What is needed: Restate each entry below exactly; pictures stay out of the copy.
#### Records to use ####
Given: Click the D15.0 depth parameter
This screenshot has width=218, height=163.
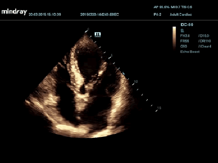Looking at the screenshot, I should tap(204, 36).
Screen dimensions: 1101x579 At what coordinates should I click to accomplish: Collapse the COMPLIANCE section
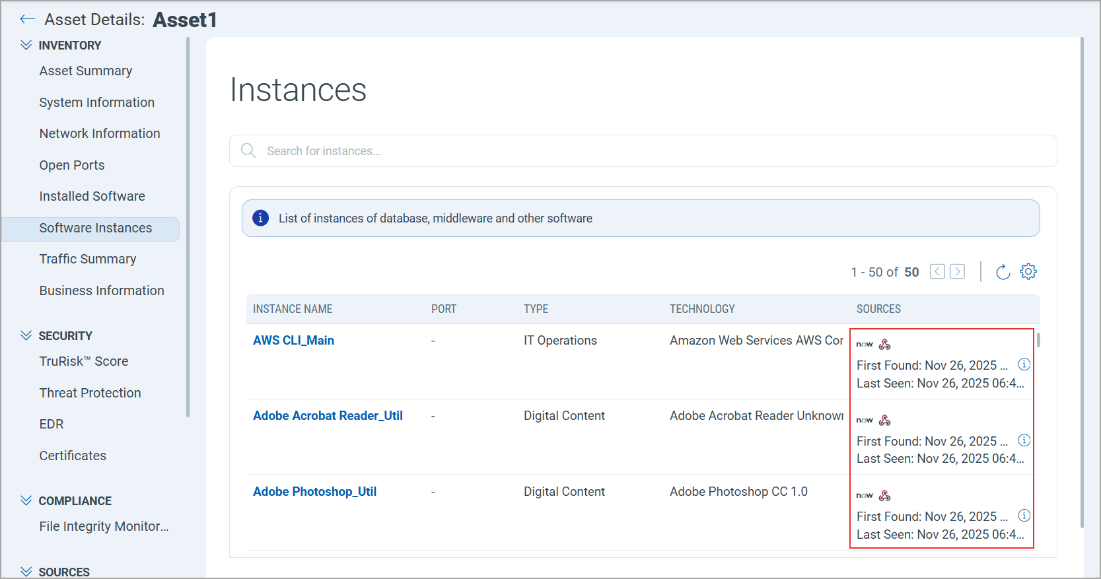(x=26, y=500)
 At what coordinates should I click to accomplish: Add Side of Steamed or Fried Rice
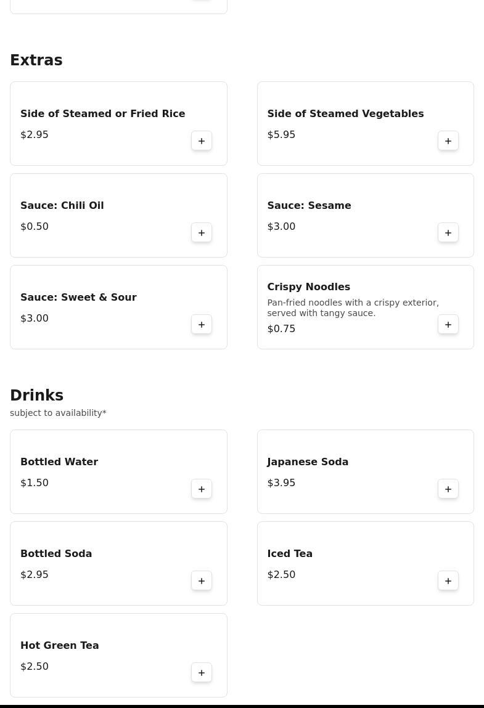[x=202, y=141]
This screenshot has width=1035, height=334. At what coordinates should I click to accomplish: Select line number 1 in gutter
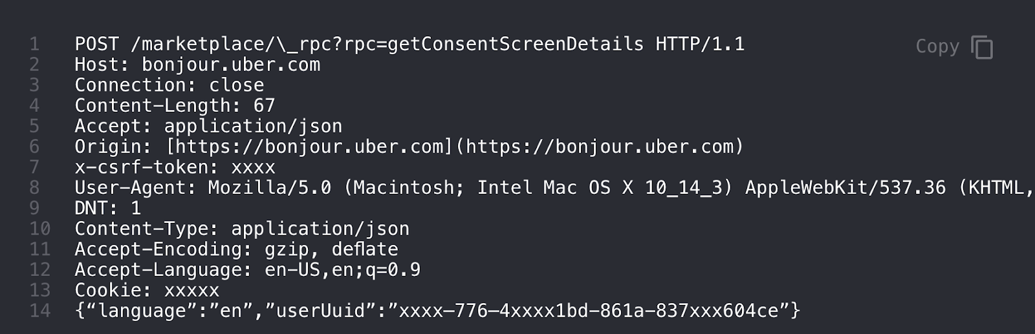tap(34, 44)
####
Answer space:
Given: Click the D15.0 depth parameter
This screenshot has width=218, height=163.
Looking at the screenshot, I should tap(204, 36).
Screen dimensions: 1101x579 At what coordinates should I click to accomplish: Collapse the COMPLIANCE section
(x=26, y=500)
 At what coordinates should I click to accomplish: Add Side of Steamed or Fried Rice
[x=202, y=141]
This screenshot has width=1035, height=334. At what coordinates should I click to accomplish: Select line number 1 in gutter
tap(34, 44)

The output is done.